The document outlines its policy for employers who must comply with the automatic enrolment duties, and also details its enforcement strategy for those who fail to do so.
Over the next few years, all eligible private sector employees must be automatically enrolled into a workplace pension scheme, with employers required to contribute to each individual’s pension fund, in a Government bid to encourage more workers to save for their retirement.
The scheme is being rolled out from this October, when the largest firms will be required to enrol all eligible employees. Small companies will follow suit at gradual staging dates until it is compulsory for all firms to do so from 1 January 2016.
The regulator said: “The underlying aim of this strategy is to have in place effective systems to maximise employers’ compliance with their duties (under the Pensions Act 2008) and to ensure non-compliance is held at an absolute minimum, to safeguard workers ability to save in a pension scheme.”

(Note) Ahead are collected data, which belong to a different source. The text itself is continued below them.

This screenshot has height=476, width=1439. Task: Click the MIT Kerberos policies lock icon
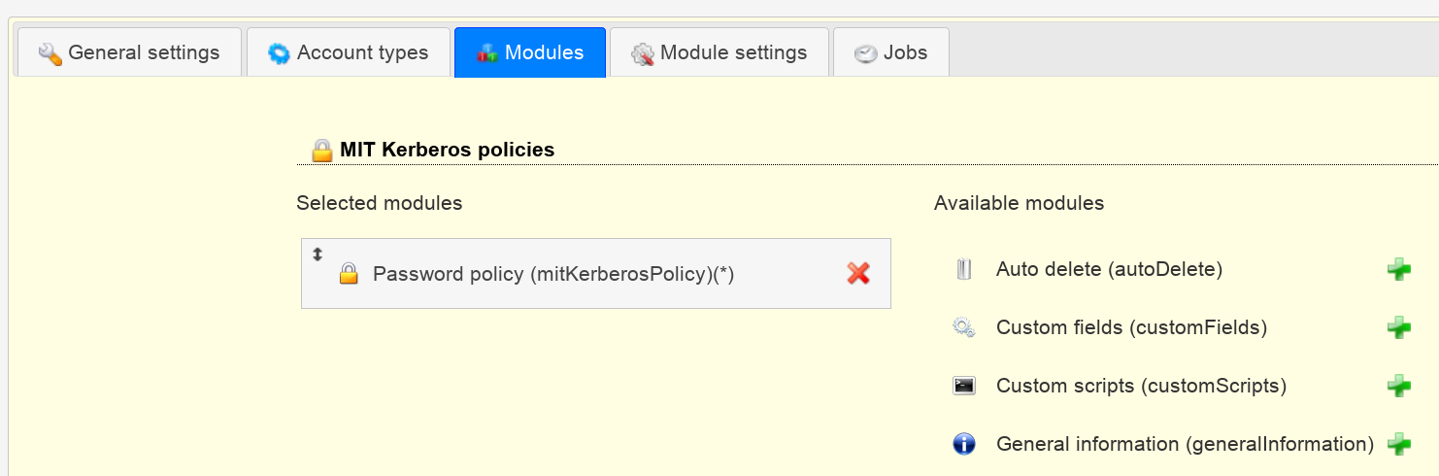tap(321, 151)
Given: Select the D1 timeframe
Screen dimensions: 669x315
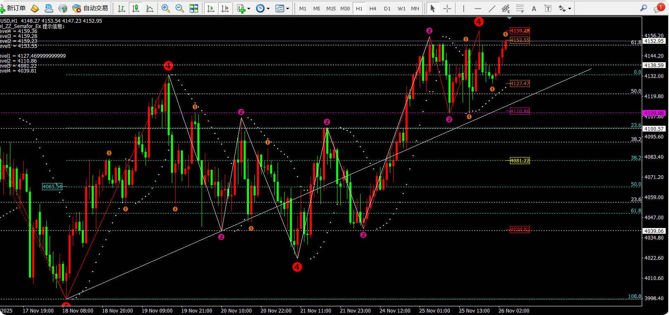Looking at the screenshot, I should (x=387, y=8).
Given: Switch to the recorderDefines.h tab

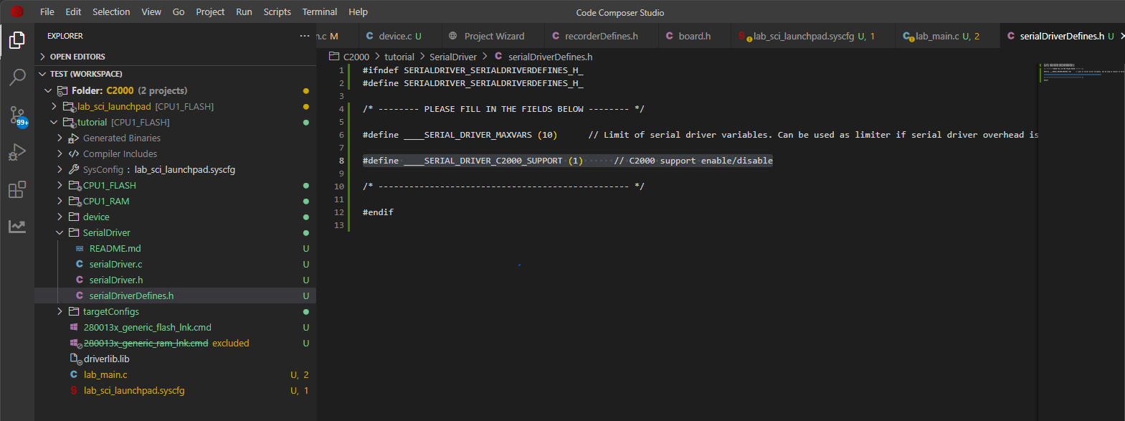Looking at the screenshot, I should [x=601, y=36].
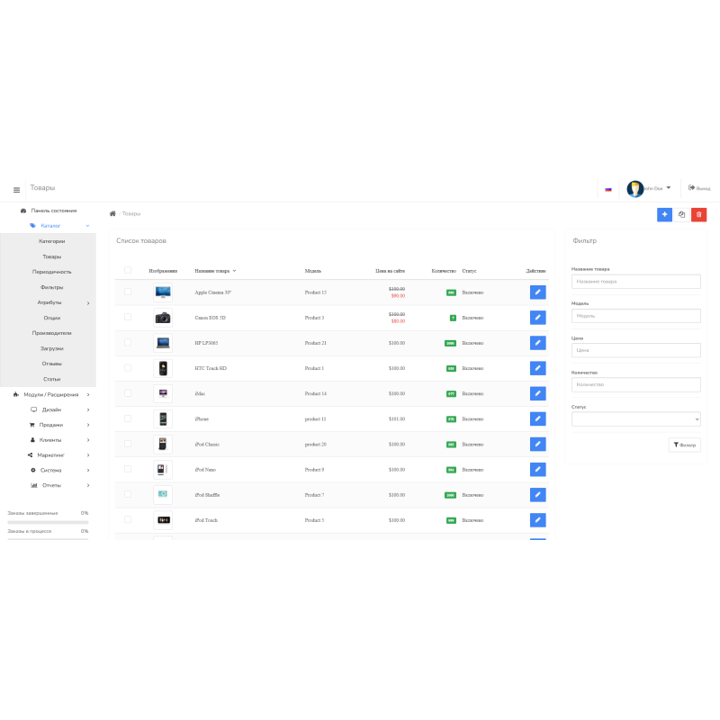Expand the Система menu

click(50, 469)
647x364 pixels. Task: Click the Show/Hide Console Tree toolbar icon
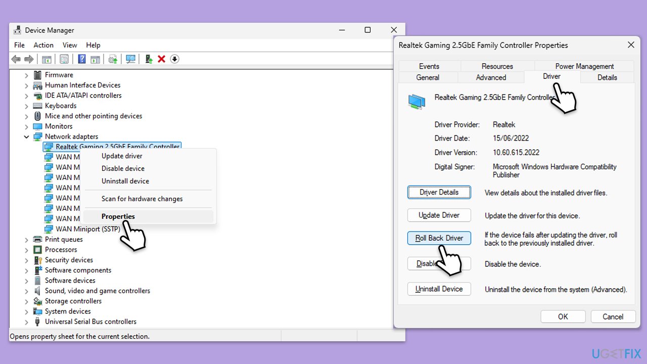tap(47, 59)
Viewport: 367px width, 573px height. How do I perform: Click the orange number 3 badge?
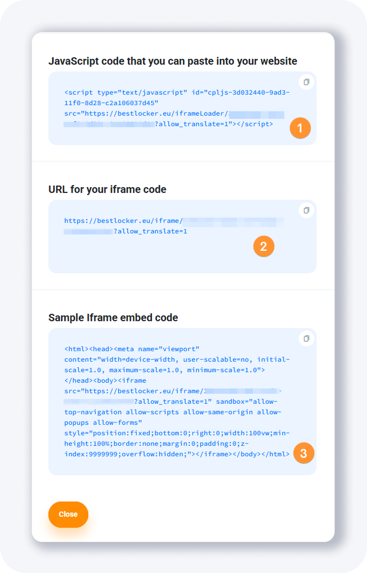(304, 453)
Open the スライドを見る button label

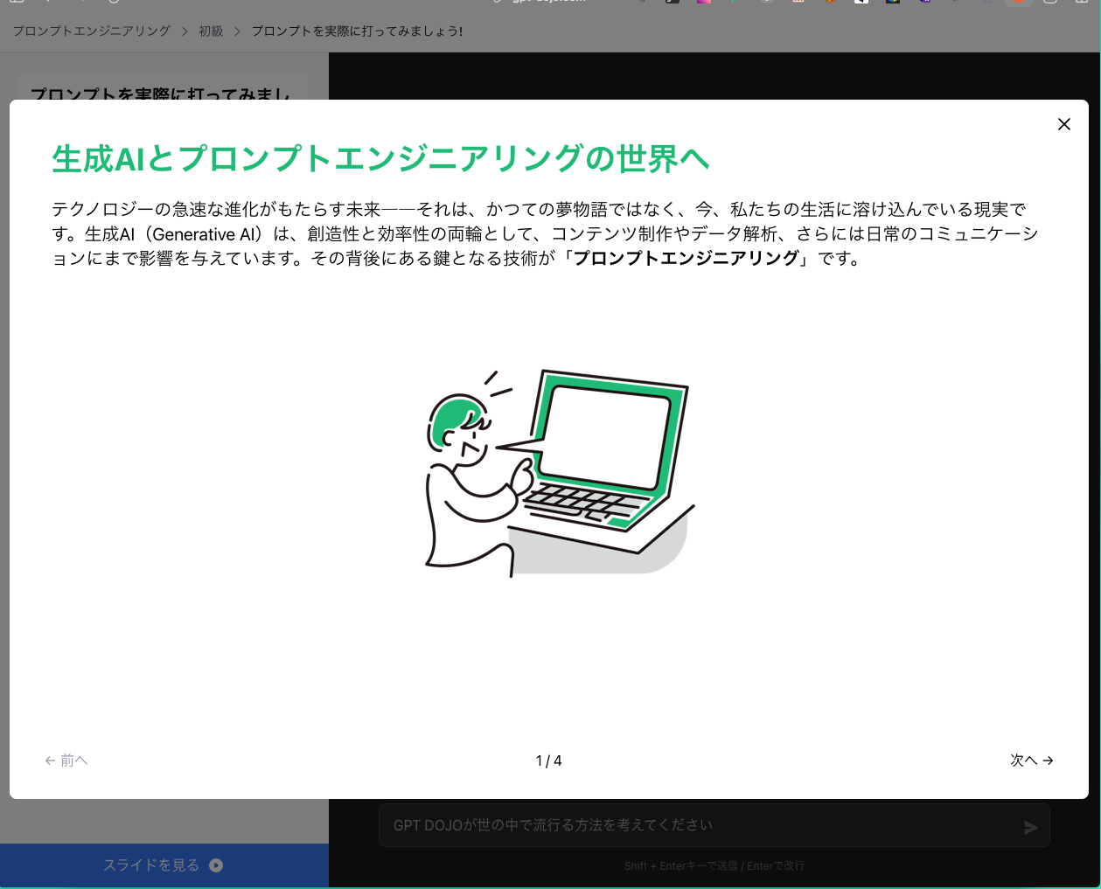point(151,865)
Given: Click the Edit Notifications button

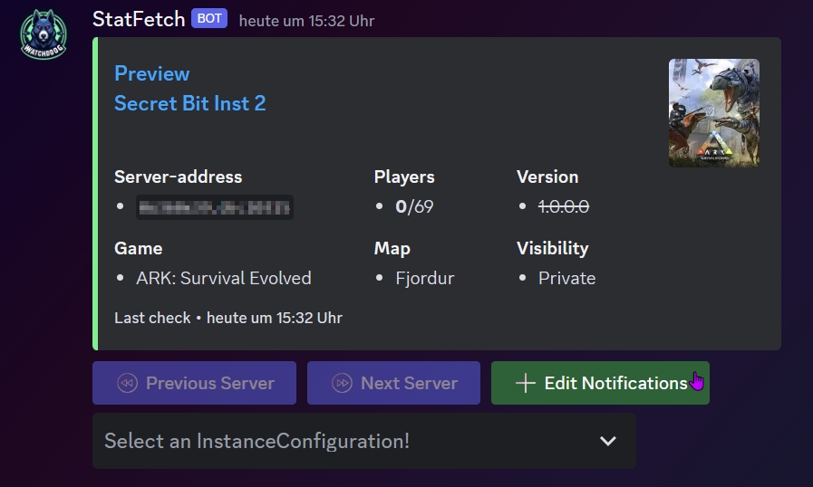Looking at the screenshot, I should click(600, 383).
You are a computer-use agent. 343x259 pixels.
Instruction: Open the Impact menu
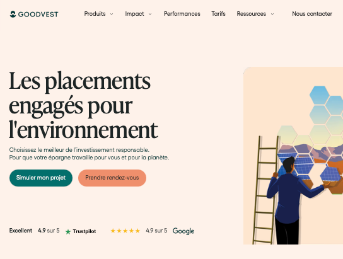(x=134, y=14)
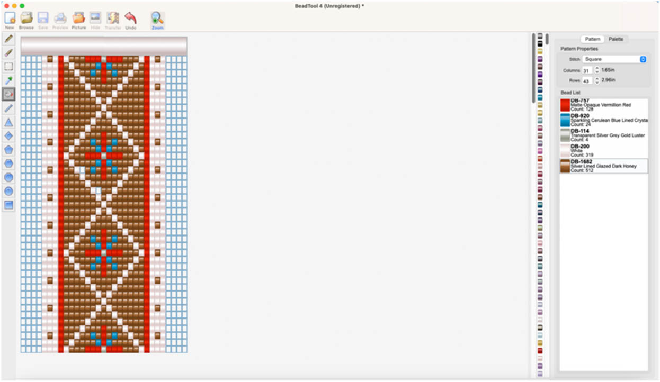Image resolution: width=660 pixels, height=382 pixels.
Task: Select DB-757 Matte Opaque Vermillion Red bead
Action: pos(604,105)
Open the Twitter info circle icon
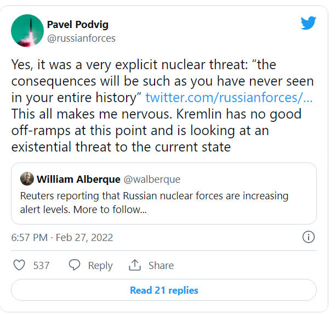The height and width of the screenshot is (314, 336). pyautogui.click(x=309, y=237)
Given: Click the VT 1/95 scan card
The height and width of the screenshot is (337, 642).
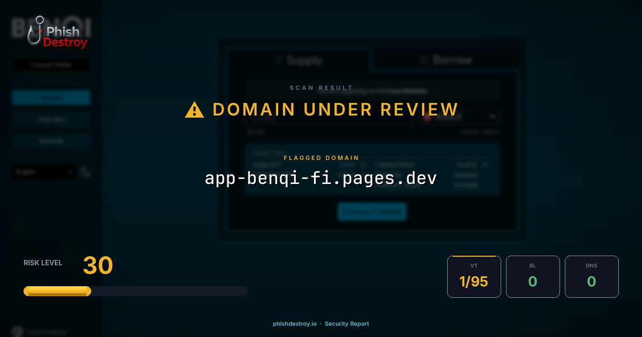Looking at the screenshot, I should point(474,277).
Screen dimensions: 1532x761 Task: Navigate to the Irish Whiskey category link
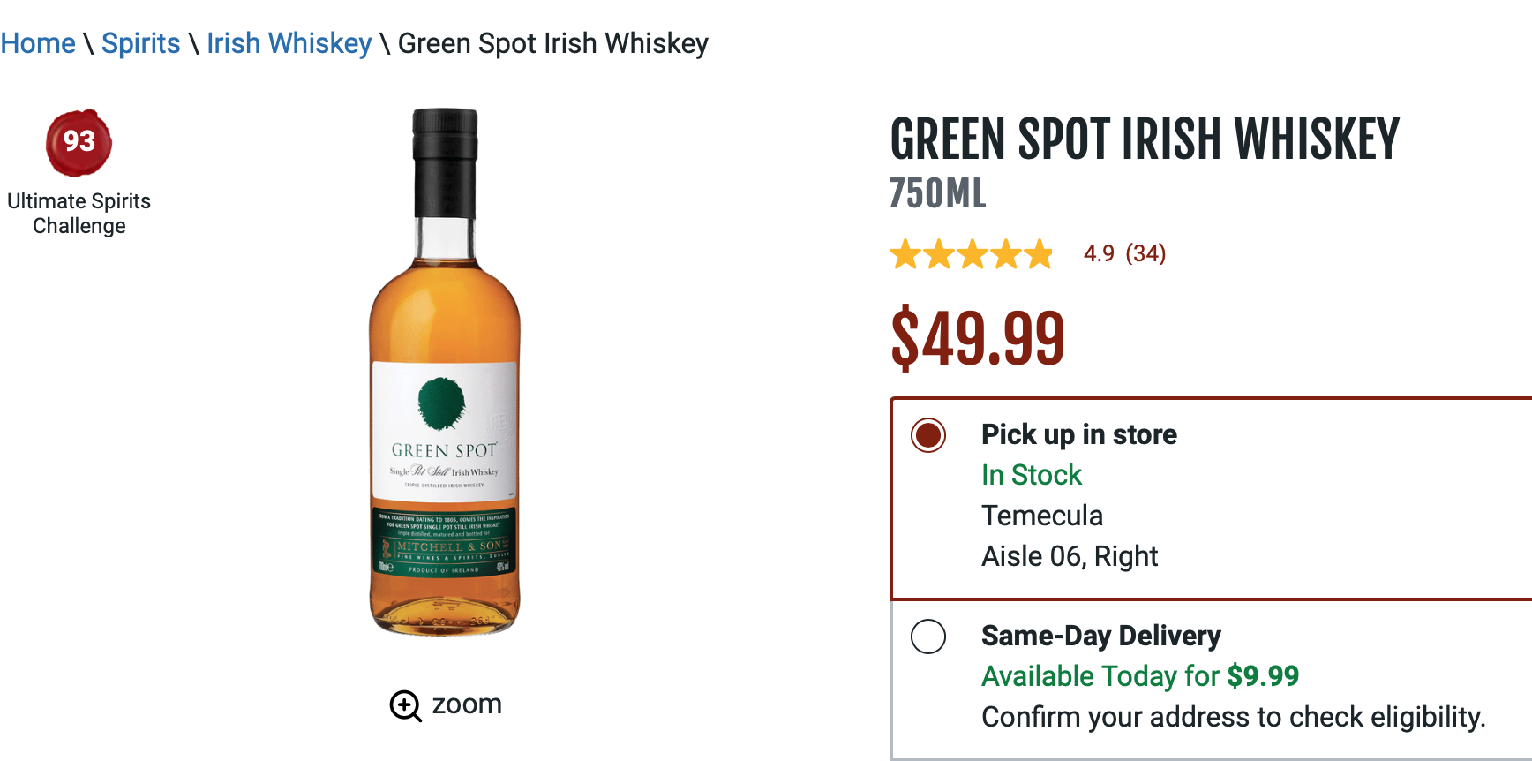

The main objectives of its strategy are to establish and maintain a ‘pro-compliance’ culture amongst businesses and to educate all employers so that they are aware of their obligations.
In its commitment to preparing employers for auto enrolment, the Pensions Regulator will:
- Notify employers at 12 and three months prior to their staging date
- Work with the pensions industry to provide pension products that work with the auto enrolment duties
- Help employers communicate with their pension advisors
- Produce guidance material to provide information and guidance
- Provide a contact centre as a single point of call for queries
- Make the process of registration simple for employers to minimise administrative burdens
The Pensions Regulator warned it would be ‘tough’ but ‘fair’ with non-compliant employers, saying it would consider the circumstances of each business that fails to meet its obligations and work with them to help get them compliant.